As the disorder was at its height, and several missiles had been flung at us, I gave the orders—
"Ready—present!" but on finding that the din was instantly hushed, I added, "Advance arms!"
Stepping forward a few paces, and taking advantage of the lull, I was proceeding to address the prisoners in the most conciliatory terms, when the privateersman—a tall, strong, and swarthy fellow from Martinique—with silver rings in his ears, and naked to the waist, rushed upon me with a knife, in eluding which I stumbled and fell.
On seeing this, believing me to be stabbed, Tom Kirkton cried—
"Let us shoot them down—fire!"
Then a volley of carbines was poured in. This shot the privateersman and another dead, and severely wounded ten more. A terrible scene then took place at the hatchways, as the fugitives scrambled, tumbled, and rolled over each other—falling through in heaps in their haste to escape to the lower hold, cockpit, cable-tier, or anywhere; all save those who lay on the deck, and one, a many in tattered uniform, who stood calmly with arms folded, and with his back to the mainmast, eyeing us with steady disdain, as if waiting for the next platoon.

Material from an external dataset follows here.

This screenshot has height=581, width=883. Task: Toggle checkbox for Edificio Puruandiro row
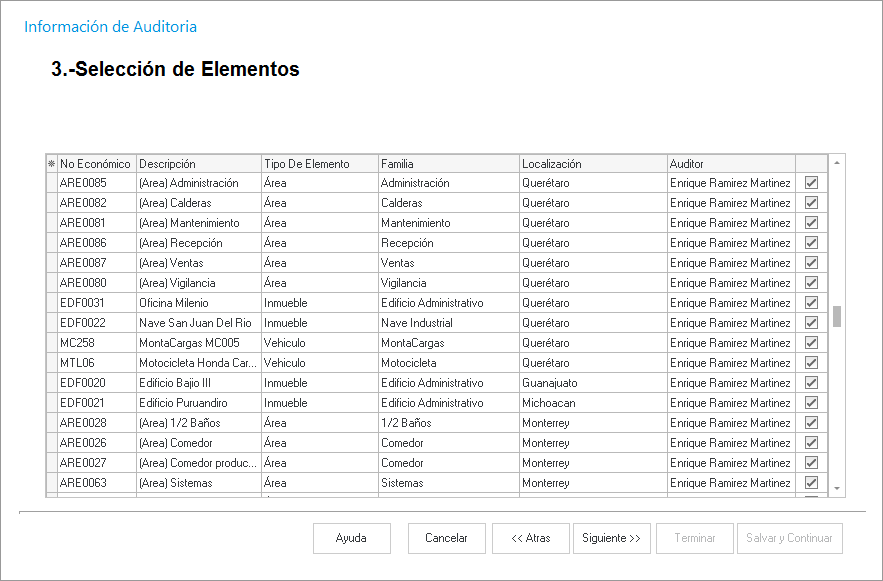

With my sword drawn, I stepped forward to question this rash man, and then judge my emotion on recognising in him the—Chevalier de Boisguiller!
CHAPTER XXIII.
"TRUTH IS STRANGER THAN FICTION."
"Fire—kill me!" exclaimed the chevalier, proudly and fiercely; "I have no desire to live after the degradation to which you have subjected me—I, an officer of the Queen's Hussars, and a chevalier of the order. Ah, sacré! perfidious English—you know not how to make war."